- _Passage to read_:

========

AI is blowing up music. How should the Grammys handle it?

Summary of AI is blowing up music. How should the Grammys handle it?

by The Verge

1h 5mJune 1, 2026

Overview of Decoder with Harvey Mason Jr. on AI, Music, and the Grammys

In this Decoder episode, Verge editor-in-chief Nilay Patel talks with Harvey Mason Jr., CEO of the Recording Academy, about how generative AI is reshaping music production, songwriting, and the Grammy eligibility process. The conversation also covers the business pressures facing the music industry, rising ticket prices, the future of live events, the Grammys’ move from CBS to Disney/ABC, and how award shows can stay relevant in a fragmented, algorithm-driven media landscape.

The Recording Academy: Structure, Growth, and Strategy

Harvey Mason Jr. says the Recording Academy is a relatively lean organization of a little over 300 people, but one that punches above its weight through a broad mission that includes:

  • The Grammy Awards
  • The Grammy Museum
  • MusiCares
  • Advocacy and policy work
  • Music preservation and education

What’s changing inside the organization

  • The Academy is becoming more content-focused, especially after moving to Disney/ABC from CBS after more than 50 years.
  • The new partnership enables more:
    • Music storytelling
    • Documentaries and scripted projects
    • Behind-the-scenes content
    • Global and international outreach
  • The organization has also created Grammy Studios to produce more original content around its events and community.

Mason’s decision-making style

He describes his leadership as:

  • Fast-moving, but collaborative
  • Built on input from trusted experts and department heads
  • Influenced by his background in team-based work like sports and songwriting

AI Is Now Embedded in Music Creation

Mason says AI has become “omnipresent” in music production, especially in pop and R&B, and that the quality has improved dramatically in just 18 months.

========

- _Prompt A_:
From the episode summary, extract the passage between "Summary of AI" and "algorithm-driven media landscape.", inclusive.
- _Prompt B_:
Answer these questions using the episode summary:
(i) About how many people does the Recording Academy employ?
(ii) Which network did the Grammys leave for Disney/ABC, and after how long?
(iii) Over how many months does Mason say AI quality in music has improved dramatically?
- _Prompt C_:
Name every part of the Recording Academy's broad mission that the episode summary lists.

- _Extracted material_:

========

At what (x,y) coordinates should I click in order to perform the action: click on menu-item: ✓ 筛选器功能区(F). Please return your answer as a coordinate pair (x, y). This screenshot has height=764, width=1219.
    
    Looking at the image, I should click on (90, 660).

========

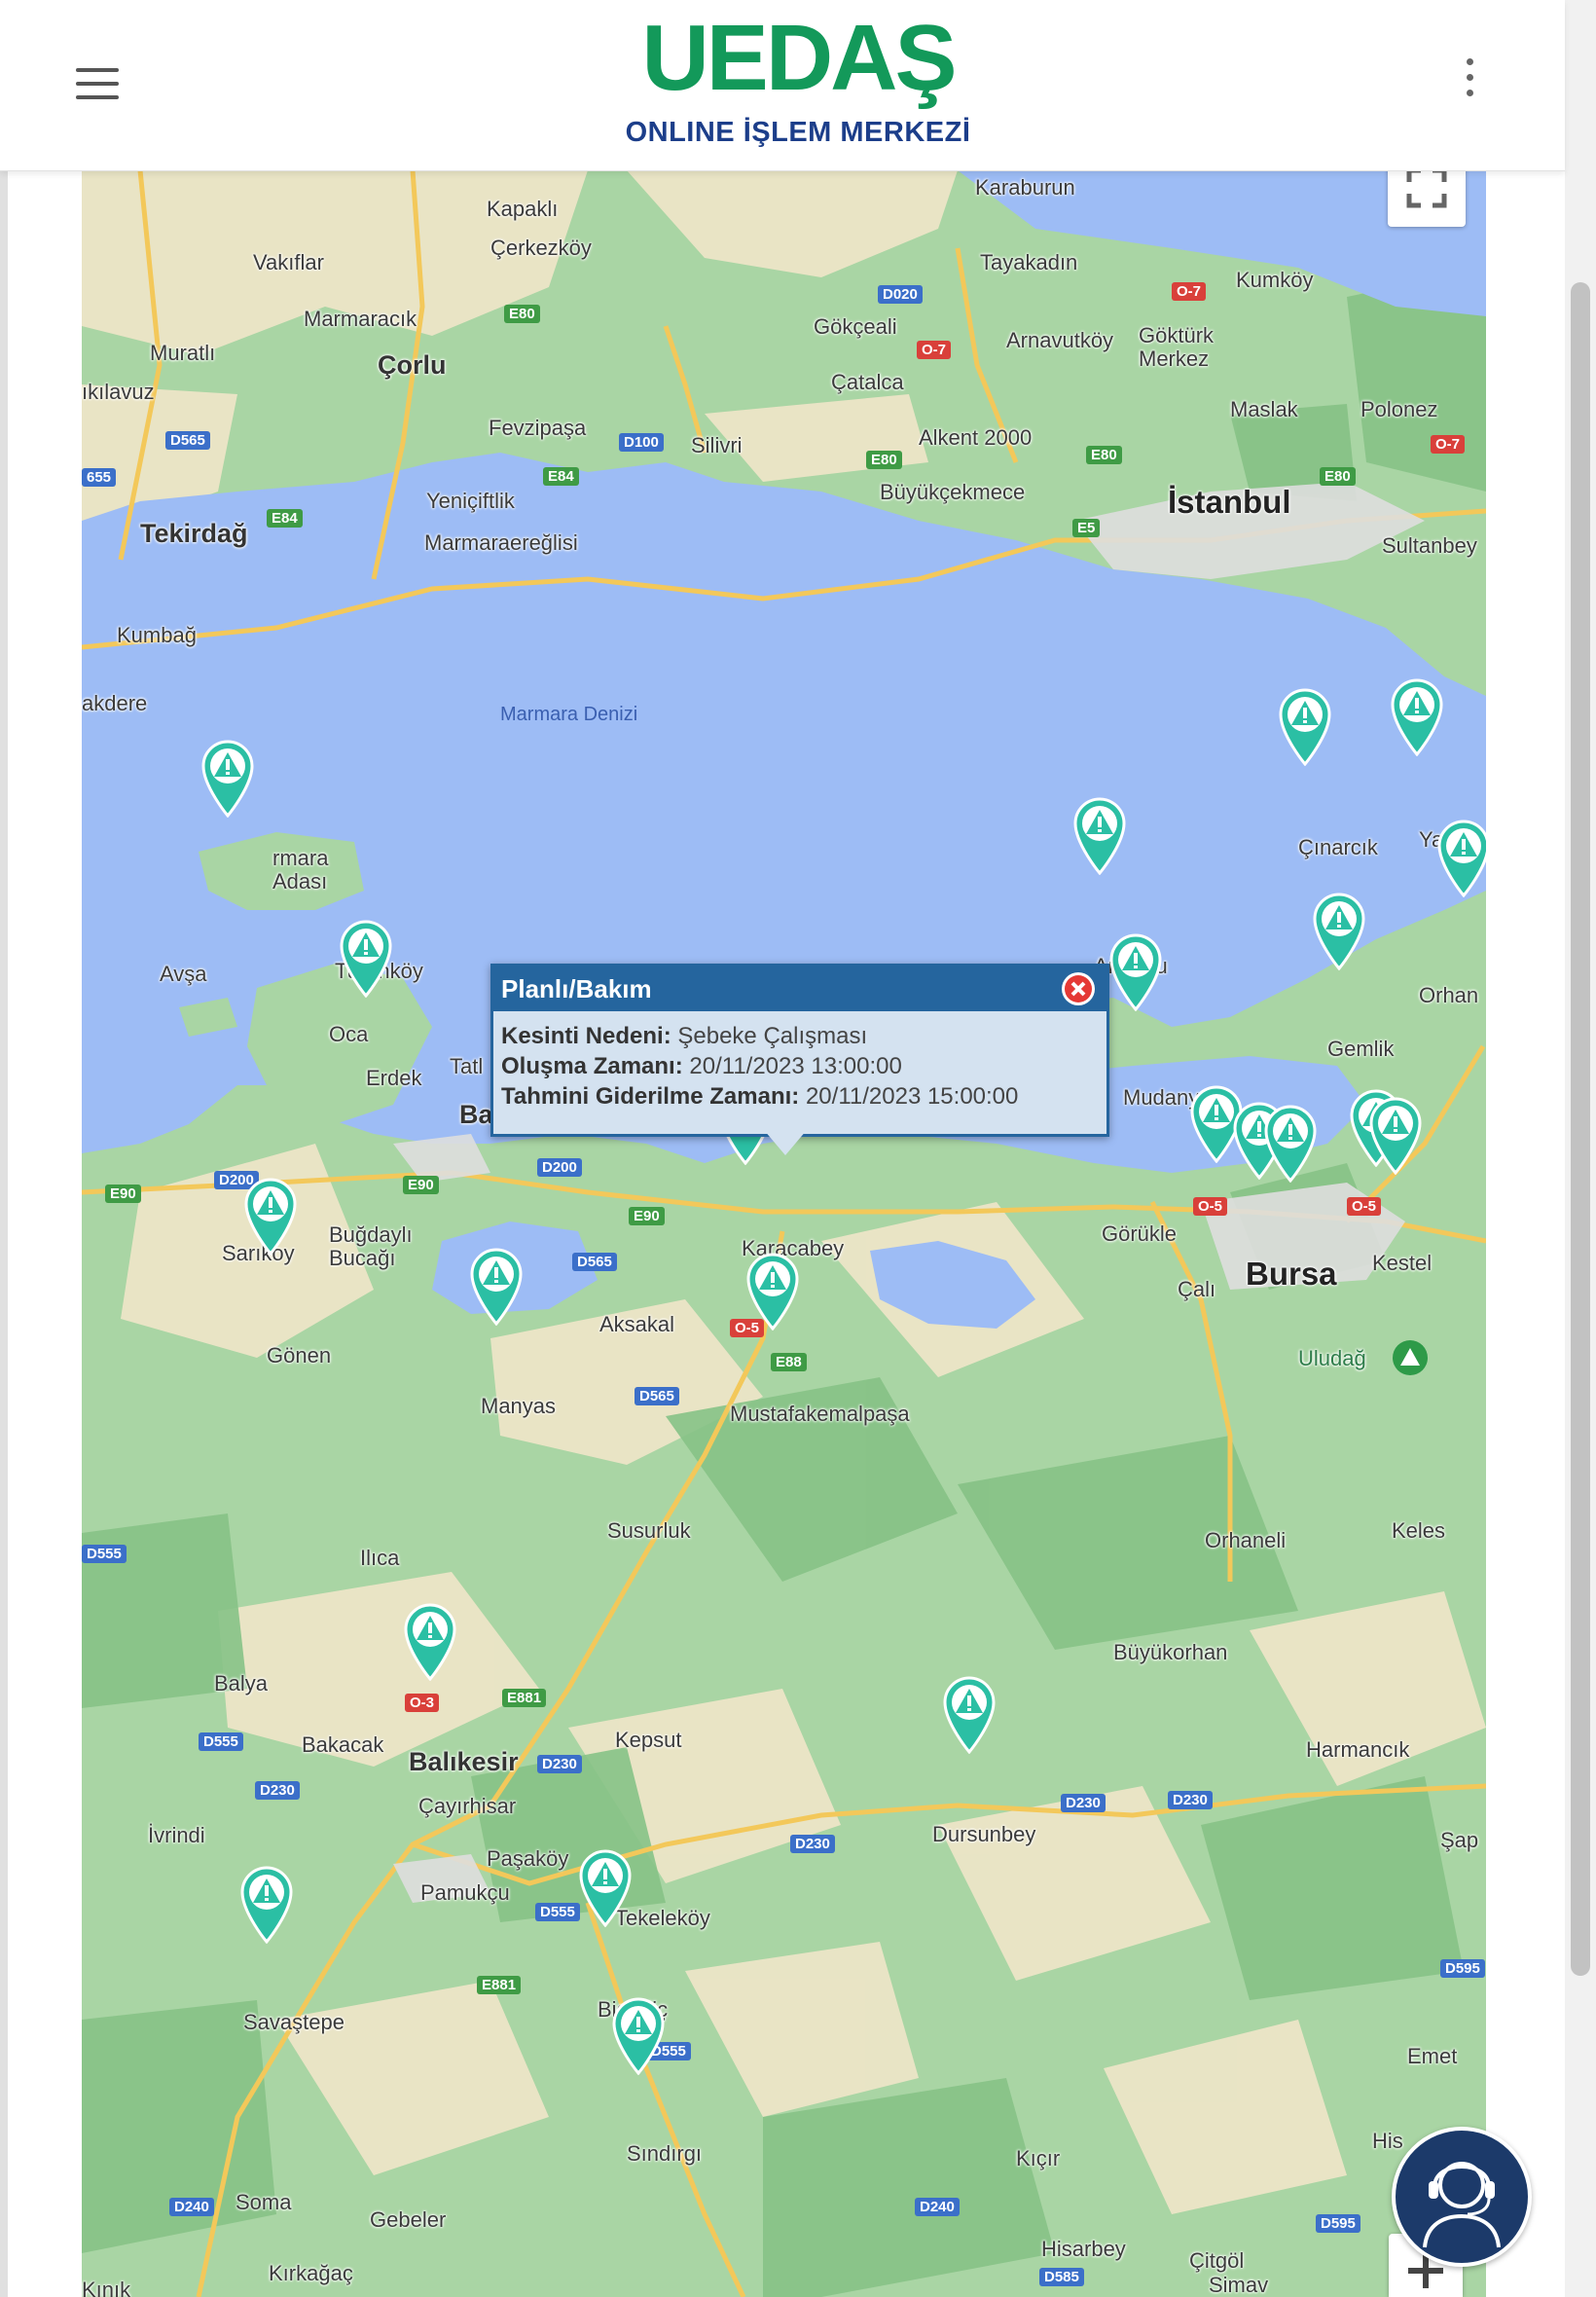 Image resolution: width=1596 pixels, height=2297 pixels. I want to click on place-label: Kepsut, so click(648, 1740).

========

- _Worked solution A_:
Summary of AI is blowing up music. How should the Grammys handle it?

by The Verge

1h 5mJune 1, 2026

Overview of Decoder with Harvey Mason Jr. on AI, Music, and the Grammys

In this Decoder episode, Verge editor-in-chief Nilay Patel talks with Harvey Mason Jr., CEO of the Recording Academy, about how generative AI is reshaping music production, songwriting, and the Grammy eligibility process. The conversation also covers the business pressures facing the music industry, rising ticket prices, the future of live events, the Grammys’ move from CBS to Disney/ABC, and how award shows can stay relevant in a fragmented, algorithm-driven media landscape.

- _Worked solution B_:
(i) A little over 300 people.
(ii) CBS, after more than 50 years.
(iii) 18 months.

- _Worked solution C_:
- The Grammy Awards
- The Grammy Museum
- MusiCares
- Advocacy and policy work
- Music preservation and education